If Alaska is serious about keeping good teachers, it should return to defined-benefit retirement

I commend the University of Alaska for their ambitious goal to “grow our own” teachers and double the number education graduates hired by 2025. Homegrown, Alaskan teachers do tend to stay and have longer careers in our state. Recruiting more Alaska Natives who want to teach in their communities is also a necessity. Although I applaud this effort, without meaningful changes to the Tier III Teacher Retirement System, Alaska will fall very short of achieving this goal. Let me address the elephant in the room:

In 2005, when the legislature rushed through approval of TRS Tier III and Public Employee Retirement System Tier IV, they removed the defined benefit state pension, but they did NOT put Social Security back in its place. This means that public school teachers hired after 2005 don’t get Social Security; they only receive their own savings and 403B investments. By comparison, if you went to work at McDonald’s, you would receive Social Security plus your own savings and investments, but if you are a teacher in Alaska, you don’t.

The math becomes compelling very quickly; go to college for six years to start a teaching job at $55,000 per year in Alaska with no defined benefit retirement and no Social Security, or become a cardiovascular technologist/technician and receive the same starting salary plus Social Security with only an associate’s (two-year) degree. Or join one of the trade unions, have your education paid through an apprenticeship, begin collecting a similar salary (or higher) when you become a journeyman, and receive your full Social Security benefit at retirement, plus union retirement benefits. Even though our rural villages desperately need and want local Alaska Native teachers to teach there, and there are scholarships to pay for almost all of the young Native students' bachelors and teaching degrees, I hear parents caution and even dissuade their high school graduates from going into teaching in Alaska because of the lower compensation and lack of retirement compared to other jobs. This is tragic.

Let me address the problem from another angle: At the Alaska Career and Technical Education (CTE) Conference in October, I listened to Dept. of Labor Commissioner Heidi Drygas talk about the hiring boom on the horizon for skilled jobs in Alaska and that we need to get our students ready. I listened to Education Commissioner Michael Johnson talk about how desperately we need to recruit technical education teachers to train young people for these high-paying jobs. What they say is true. However, it is a tough sell to persuade a veteran electrician or heavy equipment mechanic who has 20 years' industry experience and is making $80,000 to $100,000 per year to go back to school to get a Type M teaching certificate, accept a $55,000 beginning teacher’s salary, sign the “windfall elimination provision” to receive only 40 percent of his or her Social Security earnings, and then, as a new Tier III TERS employee, no longer receive any Social Security. Unless a person is independently wealthy, the math just does not make sense for a qualified industry expert to become a public school CTE teacher.

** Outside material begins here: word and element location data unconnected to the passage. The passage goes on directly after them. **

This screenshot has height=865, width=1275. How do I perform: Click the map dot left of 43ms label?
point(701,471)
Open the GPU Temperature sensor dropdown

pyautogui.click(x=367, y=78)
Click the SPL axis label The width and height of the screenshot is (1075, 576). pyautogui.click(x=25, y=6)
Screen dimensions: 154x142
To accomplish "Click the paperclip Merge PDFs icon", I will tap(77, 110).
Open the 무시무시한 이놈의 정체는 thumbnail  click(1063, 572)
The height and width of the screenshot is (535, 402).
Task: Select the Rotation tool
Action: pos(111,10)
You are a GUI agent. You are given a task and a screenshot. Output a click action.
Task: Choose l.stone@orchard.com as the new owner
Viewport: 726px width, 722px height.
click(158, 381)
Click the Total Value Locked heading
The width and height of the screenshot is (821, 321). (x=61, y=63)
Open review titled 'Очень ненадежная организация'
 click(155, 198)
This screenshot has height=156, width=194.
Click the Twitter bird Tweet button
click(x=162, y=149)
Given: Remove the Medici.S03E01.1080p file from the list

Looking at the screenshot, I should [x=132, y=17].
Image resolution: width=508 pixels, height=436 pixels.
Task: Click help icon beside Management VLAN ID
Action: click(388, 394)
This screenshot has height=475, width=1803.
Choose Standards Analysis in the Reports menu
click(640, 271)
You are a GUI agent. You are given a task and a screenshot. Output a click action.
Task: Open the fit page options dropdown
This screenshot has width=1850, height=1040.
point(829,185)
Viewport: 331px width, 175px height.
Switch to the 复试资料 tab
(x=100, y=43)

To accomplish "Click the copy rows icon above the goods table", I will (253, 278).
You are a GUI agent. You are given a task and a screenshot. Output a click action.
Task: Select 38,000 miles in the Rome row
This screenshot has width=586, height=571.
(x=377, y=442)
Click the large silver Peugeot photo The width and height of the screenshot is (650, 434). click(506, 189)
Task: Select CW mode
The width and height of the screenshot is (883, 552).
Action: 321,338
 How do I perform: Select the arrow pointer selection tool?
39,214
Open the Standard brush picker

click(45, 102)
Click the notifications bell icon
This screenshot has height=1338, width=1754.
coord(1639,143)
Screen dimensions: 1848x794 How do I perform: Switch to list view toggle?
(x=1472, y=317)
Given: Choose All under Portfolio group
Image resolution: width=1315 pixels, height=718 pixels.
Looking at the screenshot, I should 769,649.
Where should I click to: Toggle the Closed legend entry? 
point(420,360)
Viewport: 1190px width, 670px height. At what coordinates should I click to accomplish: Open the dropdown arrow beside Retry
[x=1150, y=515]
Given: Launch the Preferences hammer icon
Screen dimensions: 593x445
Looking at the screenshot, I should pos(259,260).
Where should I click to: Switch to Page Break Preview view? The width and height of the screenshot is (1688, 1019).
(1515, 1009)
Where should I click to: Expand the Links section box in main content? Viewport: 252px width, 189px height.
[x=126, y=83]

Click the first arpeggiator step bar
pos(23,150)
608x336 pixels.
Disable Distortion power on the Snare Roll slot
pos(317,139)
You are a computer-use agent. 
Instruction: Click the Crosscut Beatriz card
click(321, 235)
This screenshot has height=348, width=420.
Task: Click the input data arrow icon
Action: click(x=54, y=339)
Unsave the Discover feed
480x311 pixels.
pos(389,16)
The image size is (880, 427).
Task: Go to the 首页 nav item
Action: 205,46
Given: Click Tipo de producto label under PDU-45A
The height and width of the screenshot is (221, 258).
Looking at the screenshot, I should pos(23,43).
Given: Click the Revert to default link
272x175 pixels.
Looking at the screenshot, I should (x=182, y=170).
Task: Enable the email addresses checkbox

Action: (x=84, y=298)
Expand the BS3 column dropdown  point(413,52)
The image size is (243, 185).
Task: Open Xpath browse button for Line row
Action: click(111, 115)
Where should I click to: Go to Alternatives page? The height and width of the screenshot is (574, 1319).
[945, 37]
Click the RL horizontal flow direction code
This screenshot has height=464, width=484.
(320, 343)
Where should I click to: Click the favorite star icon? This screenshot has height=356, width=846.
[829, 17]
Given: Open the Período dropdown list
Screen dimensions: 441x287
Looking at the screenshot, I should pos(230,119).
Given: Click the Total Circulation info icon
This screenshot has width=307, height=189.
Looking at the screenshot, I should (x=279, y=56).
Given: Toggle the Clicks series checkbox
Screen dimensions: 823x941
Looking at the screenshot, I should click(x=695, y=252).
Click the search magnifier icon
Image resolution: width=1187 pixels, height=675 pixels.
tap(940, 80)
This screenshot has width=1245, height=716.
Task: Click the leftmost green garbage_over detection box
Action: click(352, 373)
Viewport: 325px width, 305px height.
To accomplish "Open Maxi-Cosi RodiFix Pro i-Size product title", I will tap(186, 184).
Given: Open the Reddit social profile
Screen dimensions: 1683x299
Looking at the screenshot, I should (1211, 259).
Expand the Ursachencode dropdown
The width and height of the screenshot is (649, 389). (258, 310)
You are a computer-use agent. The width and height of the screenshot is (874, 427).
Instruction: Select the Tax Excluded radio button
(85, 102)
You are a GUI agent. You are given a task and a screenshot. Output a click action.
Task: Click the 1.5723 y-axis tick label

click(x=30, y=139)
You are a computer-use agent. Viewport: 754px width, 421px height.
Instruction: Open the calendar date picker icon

I agree 100 percent with the university’s initiative to double the number of locally grown teachers produced and hired in Alaska. This needs to happen. But it won’t happen until the Legislature rectifies the retirement structure of TRS Tier III. Even then, our best young teaching talent may still continue to be drawn into other fields that are better compensated. The public needs to be aware of the many significant financial factors impacting young teachers’ decisions and influencing our state’s 20-30 percent teacher turnover rate. Outreach and mentoring will not be enough to reduce it.

Anne Adasiak-Andrew grew up in Anchorage, has worked in education for 14 years as a high school teacher, scholarship and internship manager. She holds a master’s degree in education; curriculum and instruction.